> _PROBLEM DESCRIPTION_: From the first line to the last, retype the records exactly without their images.

> _SUPPLIED ENTRIES_:
◇ ◇ ◇ ◇ ◇

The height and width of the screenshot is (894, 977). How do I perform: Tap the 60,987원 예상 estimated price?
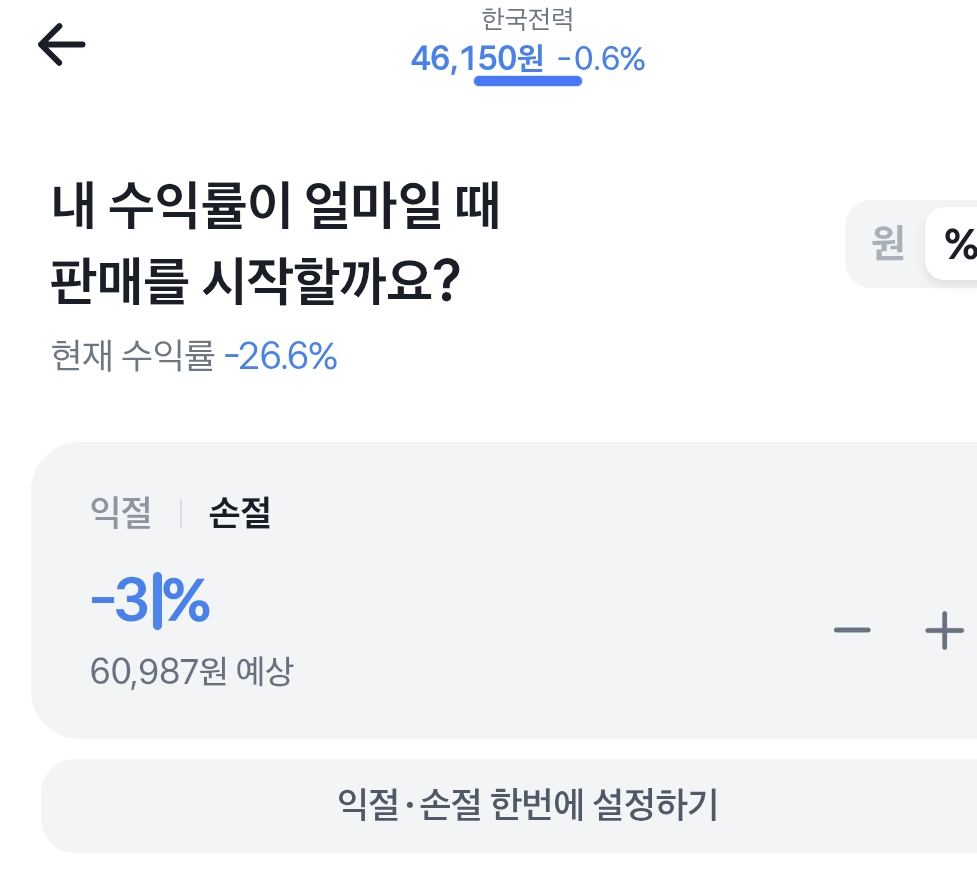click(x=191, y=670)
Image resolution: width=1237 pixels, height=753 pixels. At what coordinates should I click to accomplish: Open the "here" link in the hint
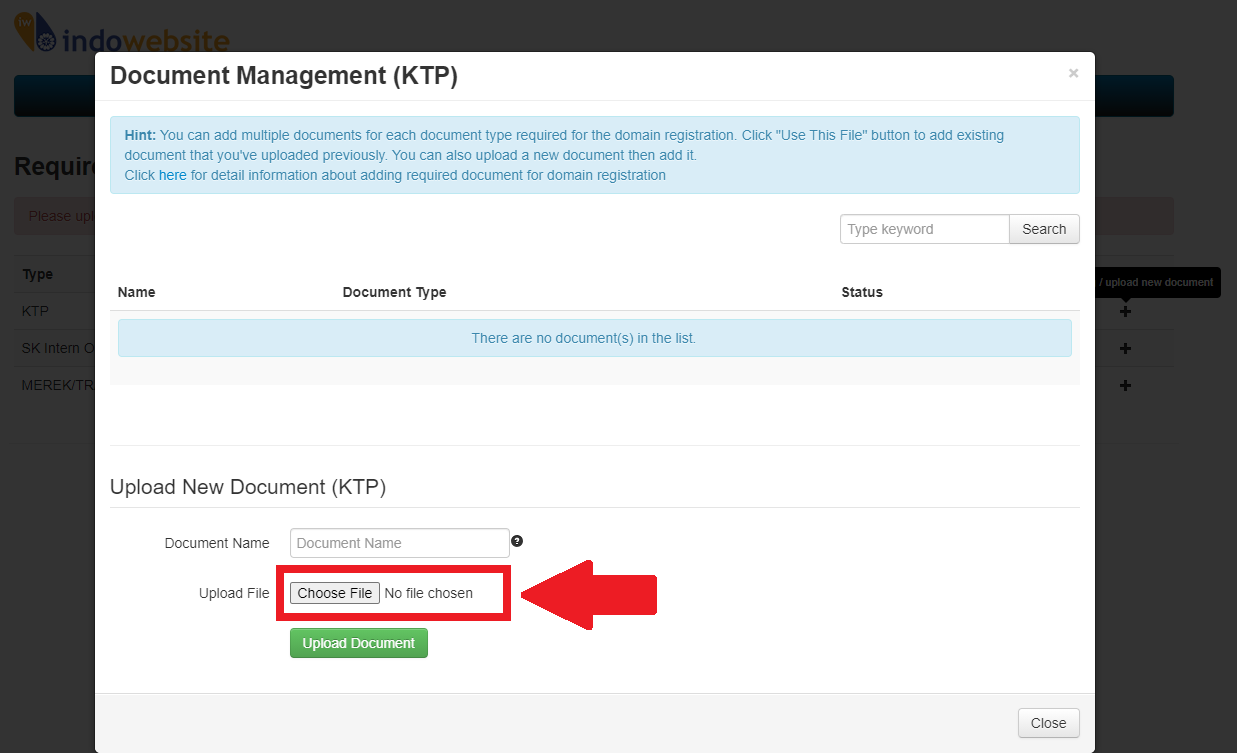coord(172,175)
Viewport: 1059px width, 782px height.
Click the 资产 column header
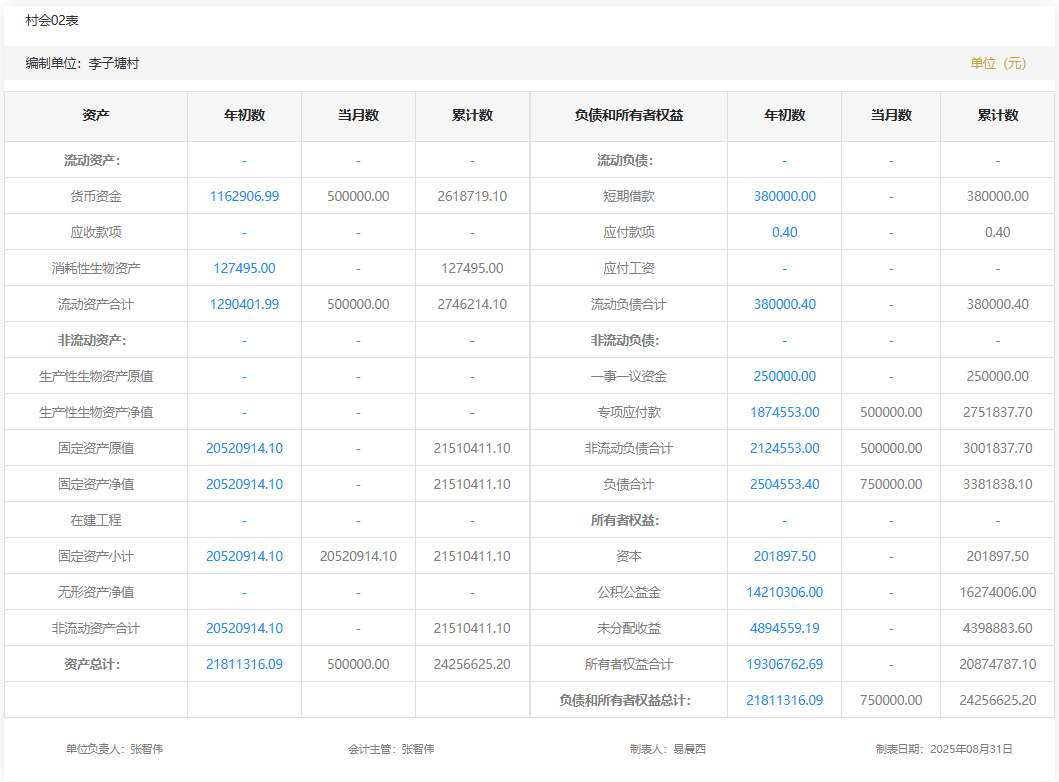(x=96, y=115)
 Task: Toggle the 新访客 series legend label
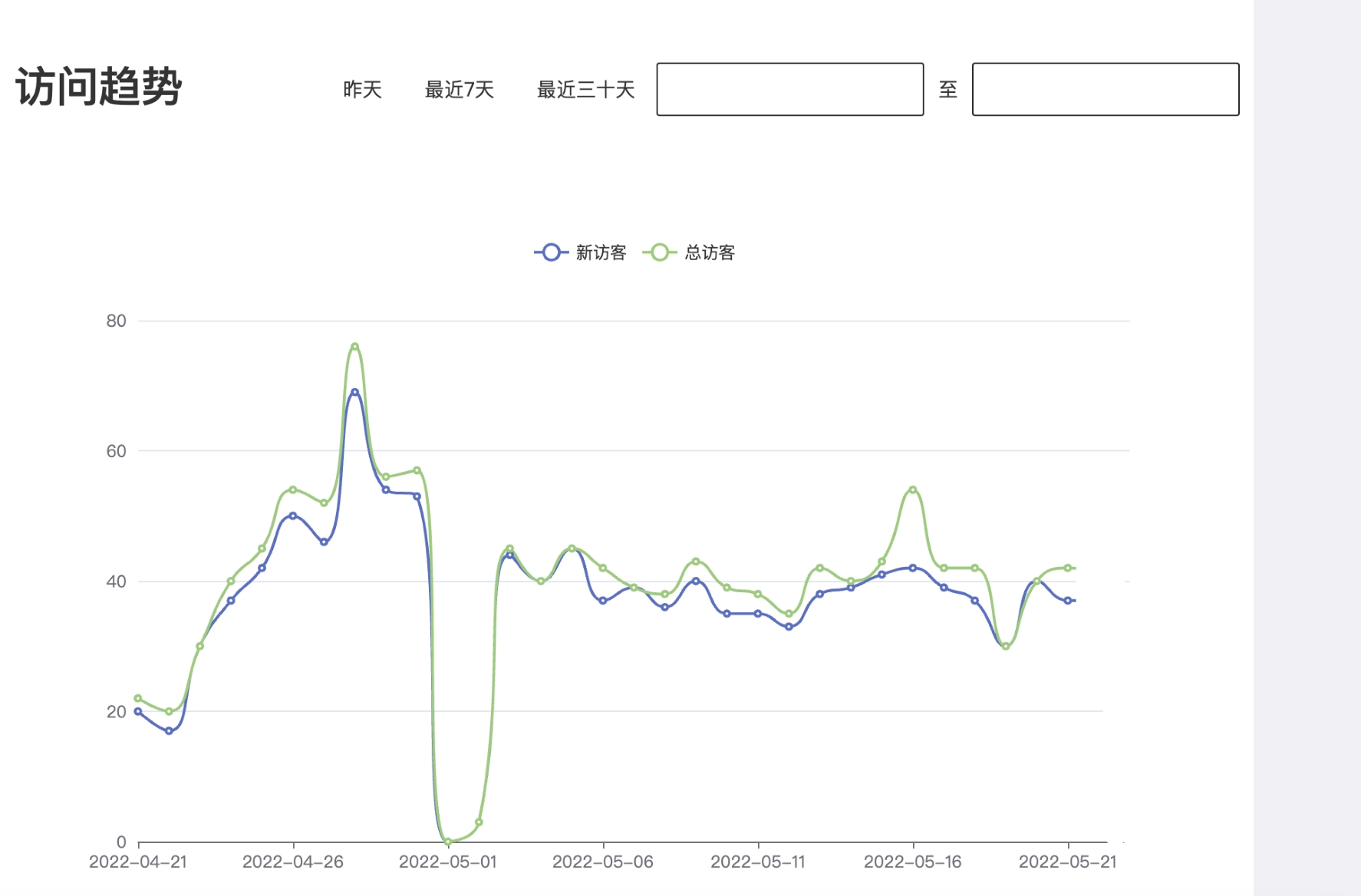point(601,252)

◇ ◇ ◇ ◇ ◇

> _THE COMPLETED TASK_:
The height and width of the screenshot is (894, 977). How do I perform: Tap the 60,987원 예상 estimated price?
click(x=191, y=670)
Image resolution: width=1237 pixels, height=753 pixels. At what coordinates should I click to accomplish: Open the "here" link in the hint
coord(172,175)
Viewport: 1059px width, 782px height.
Click the 资产 column header
(x=96, y=115)
 Task: Toggle the 新访客 series legend label
point(601,252)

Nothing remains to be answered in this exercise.